From the data underneath, reproduce exactly the stretch that begins at the line with "Rynek Pierwotny (48, 865)" and ends after the line with "biuro@nieruchomosciszybko.pl (92, 2429)".

DATA IN THIS EXERCISE –

----------------

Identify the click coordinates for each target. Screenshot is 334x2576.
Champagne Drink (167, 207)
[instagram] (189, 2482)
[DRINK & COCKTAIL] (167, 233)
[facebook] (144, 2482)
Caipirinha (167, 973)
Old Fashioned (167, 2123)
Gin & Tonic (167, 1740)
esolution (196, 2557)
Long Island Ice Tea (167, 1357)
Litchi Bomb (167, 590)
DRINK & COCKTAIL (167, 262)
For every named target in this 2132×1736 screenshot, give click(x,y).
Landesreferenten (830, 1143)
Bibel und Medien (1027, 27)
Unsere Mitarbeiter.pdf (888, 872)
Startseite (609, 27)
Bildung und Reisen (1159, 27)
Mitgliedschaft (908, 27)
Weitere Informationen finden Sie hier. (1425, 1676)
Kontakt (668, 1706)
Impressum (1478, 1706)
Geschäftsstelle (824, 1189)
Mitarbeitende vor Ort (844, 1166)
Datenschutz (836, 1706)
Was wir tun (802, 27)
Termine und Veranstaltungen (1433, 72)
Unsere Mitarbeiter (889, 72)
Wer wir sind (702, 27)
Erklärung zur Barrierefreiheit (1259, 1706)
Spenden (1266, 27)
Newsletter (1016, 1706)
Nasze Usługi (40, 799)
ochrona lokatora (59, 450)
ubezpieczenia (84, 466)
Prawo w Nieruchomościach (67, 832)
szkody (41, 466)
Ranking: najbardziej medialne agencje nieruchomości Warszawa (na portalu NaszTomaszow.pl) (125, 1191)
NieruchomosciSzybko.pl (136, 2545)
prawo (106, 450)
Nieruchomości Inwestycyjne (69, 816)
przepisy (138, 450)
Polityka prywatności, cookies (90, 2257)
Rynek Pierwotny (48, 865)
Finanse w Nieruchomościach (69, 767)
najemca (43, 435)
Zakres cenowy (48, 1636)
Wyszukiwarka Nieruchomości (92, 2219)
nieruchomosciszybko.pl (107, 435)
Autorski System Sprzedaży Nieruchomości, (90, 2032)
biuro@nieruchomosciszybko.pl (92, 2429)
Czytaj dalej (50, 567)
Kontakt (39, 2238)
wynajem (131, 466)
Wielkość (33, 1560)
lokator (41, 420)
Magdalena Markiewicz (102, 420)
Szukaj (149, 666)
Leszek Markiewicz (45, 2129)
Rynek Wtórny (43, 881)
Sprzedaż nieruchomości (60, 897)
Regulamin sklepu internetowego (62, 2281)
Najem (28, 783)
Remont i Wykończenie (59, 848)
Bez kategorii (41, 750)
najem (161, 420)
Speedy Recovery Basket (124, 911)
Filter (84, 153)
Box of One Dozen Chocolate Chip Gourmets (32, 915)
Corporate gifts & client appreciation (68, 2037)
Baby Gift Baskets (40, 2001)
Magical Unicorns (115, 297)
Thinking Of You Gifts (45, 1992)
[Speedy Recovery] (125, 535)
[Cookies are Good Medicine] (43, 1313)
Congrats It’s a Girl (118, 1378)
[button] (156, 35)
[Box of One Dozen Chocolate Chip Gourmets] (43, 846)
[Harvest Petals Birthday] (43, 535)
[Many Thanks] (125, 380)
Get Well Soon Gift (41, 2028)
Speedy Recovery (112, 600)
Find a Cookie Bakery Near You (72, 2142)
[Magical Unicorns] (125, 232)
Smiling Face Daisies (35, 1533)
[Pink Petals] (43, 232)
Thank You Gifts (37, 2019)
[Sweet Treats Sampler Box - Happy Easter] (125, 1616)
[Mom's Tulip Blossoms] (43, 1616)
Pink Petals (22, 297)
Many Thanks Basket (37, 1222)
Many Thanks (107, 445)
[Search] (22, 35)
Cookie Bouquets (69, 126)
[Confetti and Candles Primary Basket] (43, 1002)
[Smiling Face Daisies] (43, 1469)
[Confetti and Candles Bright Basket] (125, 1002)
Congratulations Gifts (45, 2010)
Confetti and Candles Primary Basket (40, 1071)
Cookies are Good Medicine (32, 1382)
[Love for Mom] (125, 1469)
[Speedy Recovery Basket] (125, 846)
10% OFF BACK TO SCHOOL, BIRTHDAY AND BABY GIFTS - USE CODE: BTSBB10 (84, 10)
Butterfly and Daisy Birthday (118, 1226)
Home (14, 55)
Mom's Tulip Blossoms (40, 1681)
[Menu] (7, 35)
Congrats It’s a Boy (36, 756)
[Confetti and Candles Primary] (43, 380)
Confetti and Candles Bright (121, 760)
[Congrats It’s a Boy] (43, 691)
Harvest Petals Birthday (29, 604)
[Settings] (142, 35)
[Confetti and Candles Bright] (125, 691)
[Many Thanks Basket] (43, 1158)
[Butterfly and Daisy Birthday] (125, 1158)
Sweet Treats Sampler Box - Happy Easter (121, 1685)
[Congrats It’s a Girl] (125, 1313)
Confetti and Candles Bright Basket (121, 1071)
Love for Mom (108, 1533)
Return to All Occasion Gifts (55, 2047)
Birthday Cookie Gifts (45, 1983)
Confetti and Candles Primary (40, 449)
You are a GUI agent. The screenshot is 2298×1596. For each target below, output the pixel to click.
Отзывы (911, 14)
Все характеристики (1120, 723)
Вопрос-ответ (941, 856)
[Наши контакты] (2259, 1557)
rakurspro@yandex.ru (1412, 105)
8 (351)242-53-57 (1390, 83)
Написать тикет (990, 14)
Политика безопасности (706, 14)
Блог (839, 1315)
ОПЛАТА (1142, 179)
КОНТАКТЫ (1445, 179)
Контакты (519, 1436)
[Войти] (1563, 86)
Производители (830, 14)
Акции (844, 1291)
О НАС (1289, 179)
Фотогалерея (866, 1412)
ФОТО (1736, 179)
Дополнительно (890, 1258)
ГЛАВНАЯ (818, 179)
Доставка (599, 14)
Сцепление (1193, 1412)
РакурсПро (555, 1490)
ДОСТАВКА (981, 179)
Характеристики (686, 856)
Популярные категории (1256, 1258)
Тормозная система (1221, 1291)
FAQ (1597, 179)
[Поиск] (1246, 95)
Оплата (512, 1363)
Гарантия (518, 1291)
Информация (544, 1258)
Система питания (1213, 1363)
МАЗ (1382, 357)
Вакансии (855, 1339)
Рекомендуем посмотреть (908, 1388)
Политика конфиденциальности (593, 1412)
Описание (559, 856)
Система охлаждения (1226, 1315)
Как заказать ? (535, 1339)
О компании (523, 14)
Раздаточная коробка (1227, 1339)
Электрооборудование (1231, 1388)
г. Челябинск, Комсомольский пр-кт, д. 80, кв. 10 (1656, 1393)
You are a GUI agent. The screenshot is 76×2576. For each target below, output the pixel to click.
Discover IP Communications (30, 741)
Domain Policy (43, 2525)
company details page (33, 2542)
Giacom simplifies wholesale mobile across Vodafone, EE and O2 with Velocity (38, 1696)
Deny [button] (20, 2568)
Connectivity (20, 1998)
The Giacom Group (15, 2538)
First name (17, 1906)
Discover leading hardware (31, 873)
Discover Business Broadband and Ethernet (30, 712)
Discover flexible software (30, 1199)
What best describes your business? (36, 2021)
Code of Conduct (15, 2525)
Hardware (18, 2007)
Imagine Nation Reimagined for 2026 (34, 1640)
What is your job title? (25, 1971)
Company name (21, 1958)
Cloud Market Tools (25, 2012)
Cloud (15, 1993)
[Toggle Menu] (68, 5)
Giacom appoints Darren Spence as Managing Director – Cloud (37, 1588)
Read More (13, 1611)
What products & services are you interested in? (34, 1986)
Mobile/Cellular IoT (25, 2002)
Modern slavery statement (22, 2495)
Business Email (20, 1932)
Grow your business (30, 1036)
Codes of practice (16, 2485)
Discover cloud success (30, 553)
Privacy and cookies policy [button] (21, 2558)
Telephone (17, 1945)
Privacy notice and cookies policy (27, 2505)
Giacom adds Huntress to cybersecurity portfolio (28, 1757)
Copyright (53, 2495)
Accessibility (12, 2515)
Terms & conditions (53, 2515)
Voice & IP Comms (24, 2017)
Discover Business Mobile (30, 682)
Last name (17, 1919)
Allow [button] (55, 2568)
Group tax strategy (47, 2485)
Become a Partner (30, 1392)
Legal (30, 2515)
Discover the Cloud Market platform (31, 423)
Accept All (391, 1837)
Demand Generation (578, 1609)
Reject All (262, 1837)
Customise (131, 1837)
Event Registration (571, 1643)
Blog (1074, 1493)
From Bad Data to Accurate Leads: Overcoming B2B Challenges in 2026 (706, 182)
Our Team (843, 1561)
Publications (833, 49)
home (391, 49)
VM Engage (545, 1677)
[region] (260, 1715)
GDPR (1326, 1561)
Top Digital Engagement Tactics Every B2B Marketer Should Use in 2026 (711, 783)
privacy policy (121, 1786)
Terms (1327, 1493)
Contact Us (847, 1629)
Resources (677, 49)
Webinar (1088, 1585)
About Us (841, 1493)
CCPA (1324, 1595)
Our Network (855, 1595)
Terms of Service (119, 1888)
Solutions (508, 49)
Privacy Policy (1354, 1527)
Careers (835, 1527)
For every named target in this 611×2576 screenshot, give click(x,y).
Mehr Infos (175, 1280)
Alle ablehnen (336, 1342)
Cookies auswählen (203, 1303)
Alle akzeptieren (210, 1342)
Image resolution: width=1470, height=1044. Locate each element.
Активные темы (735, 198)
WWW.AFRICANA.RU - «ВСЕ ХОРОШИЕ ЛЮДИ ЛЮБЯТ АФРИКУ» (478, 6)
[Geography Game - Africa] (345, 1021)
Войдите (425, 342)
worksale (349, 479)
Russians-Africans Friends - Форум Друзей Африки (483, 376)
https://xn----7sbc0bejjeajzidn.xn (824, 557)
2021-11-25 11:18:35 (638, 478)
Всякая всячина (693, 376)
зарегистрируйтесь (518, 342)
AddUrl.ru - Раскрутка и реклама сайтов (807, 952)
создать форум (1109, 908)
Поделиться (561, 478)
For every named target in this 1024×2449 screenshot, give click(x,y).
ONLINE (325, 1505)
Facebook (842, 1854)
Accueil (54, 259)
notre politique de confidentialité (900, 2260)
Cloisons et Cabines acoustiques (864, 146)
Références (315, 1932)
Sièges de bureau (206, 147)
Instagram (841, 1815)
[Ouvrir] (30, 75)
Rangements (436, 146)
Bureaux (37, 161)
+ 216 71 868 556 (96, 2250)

----------------

REPLY –
Rynek Pierwotny (48, 865)
Finanse w Nieruchomościach (69, 767)
najemca (43, 435)
Zakres cenowy (48, 1636)
Wyszukiwarka Nieruchomości (92, 2219)
nieruchomosciszybko.pl (107, 435)
Autorski System Sprzedaży Nieruchomości, (90, 2032)
biuro@nieruchomosciszybko.pl (92, 2429)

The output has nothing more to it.